It’s pumpkin everything season at local bakeries
It’s that time of year when leaves change from green to the colors of sunset, a crisp chill hangs in the air and the cases of local bakeries are filled with pumpkin everything.
“We’re out of them already,” said Brandy Ecklor, who works at Emma’s Bakery along South Mount Vernon Avenue in Uniontown, referring to pumpkin chocolate chip cookies, which sold out before 10 a.m. on a recent weekday.
“When we have it, our pumpkin bread’s our best seller,” she said, adding customers have been asking for seasonal baked goods for months.

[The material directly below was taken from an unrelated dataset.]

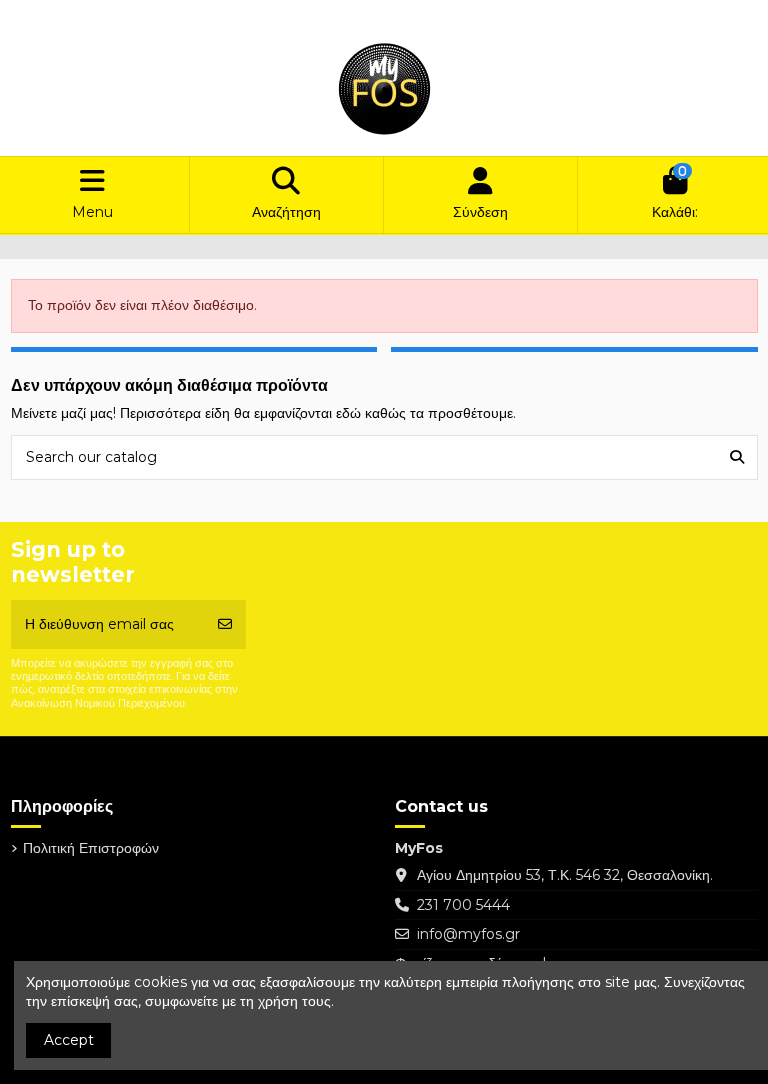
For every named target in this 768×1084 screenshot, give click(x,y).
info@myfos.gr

Owned by Jason Stillwagon, Emma’s Bakery is named after his daughter and painted her favorite color: purple. Cases are stocked with traditional sweets like biscotti and seasonal favorites, like those pumpkin chocolate chip cookies, pumpkin bread and pumpkin spice cake pops.
The baked goods and assorted breads are made in-house daily.
The same rings true at Honey Bee Bakery in Monongahela, where Marilyn Stanner and her daughter, Montana, are busy, buzzing in and out of the small kitchen where Marilyn bakes everything you see and smell.
“Donuts go quick,” she said, noting she made her first batch of seasonal donuts (apple cider cake and pumpkin cake with maple icing) last week. “And pies. Pies are another biggie. I make the littler pies and a lot of my customers … they want the littler ones.”
Mini pumpkin pies and large, gooey pumpkin gobs are among customers’ favorite seasonal treats. Honeybee Bakery also offers a variety of pumpkin cookies – pumpkin maple cookies, pumpkin snickerdoodles; is your mouth watering yet? – and this year is baking up candy corn cookies, too.
Bethel Bakery in Canonsburg has its own take on the polarizing Halloween candy, candy corn: the bakery’s pumpkin spice torte draws decoration inspiration from the sticky-sweet treat.
Doug Krency said, “There’s no one thing that sells best” at Krency’s original location along Jefferson Avenue in Washington. The bakery’s cases are filled with cakes decorated for autumn, fall-colored thumbprint cookies and ghoulish cupcakes.
Cream cheese filling oozes from the middle of freshly baked pumpkin rolls, and customers will soon start placing orders for homemade pumpkin pie, said Krency.
He said pumpkin pie comes with the traditional Thanksgiving dinner the bakery – a staple of Washington – offers annually on the holiday, noting Krency’s is already taking custom Turkey Day orders now for those who can’t wait until November to gobble up the meal.
Those with gluten sensitivities won’t experience food envy this pumpkin season: Samantha Novelly’s Deliciously Different Bakery, 885 Henderson Ave., Washington, which opened in May, is serving up seasonal gluten-free goodies including, yes, pumpkin pie.
“My fiance’s mom and my best friend are celiac. We noticed it was hard to find good, quality baked goods in our area,” said Novelly. “There are also so many kids in the community that have gluten or even other intolerances, and it is very important for me to make their lives as inclusive as possible.”
Novelly noted many menu items can be made dairy-free or vegan.
Along with cream cheese-stuffed pumpkin snickerdoodles, pumpkin loaf bread and pumpkin cinnamon rolls, Deliciously Different offers the best-selling pumpkin roll cake and DIY cookie kits.
“I really try to make good gluten-free items that everyone can enjoy, not just something that is tolerable for gluten-free people,” she said.
Whether you’re GF or full-on-gluten, local bakeries have something pumpkin for everyone through the end of autumn.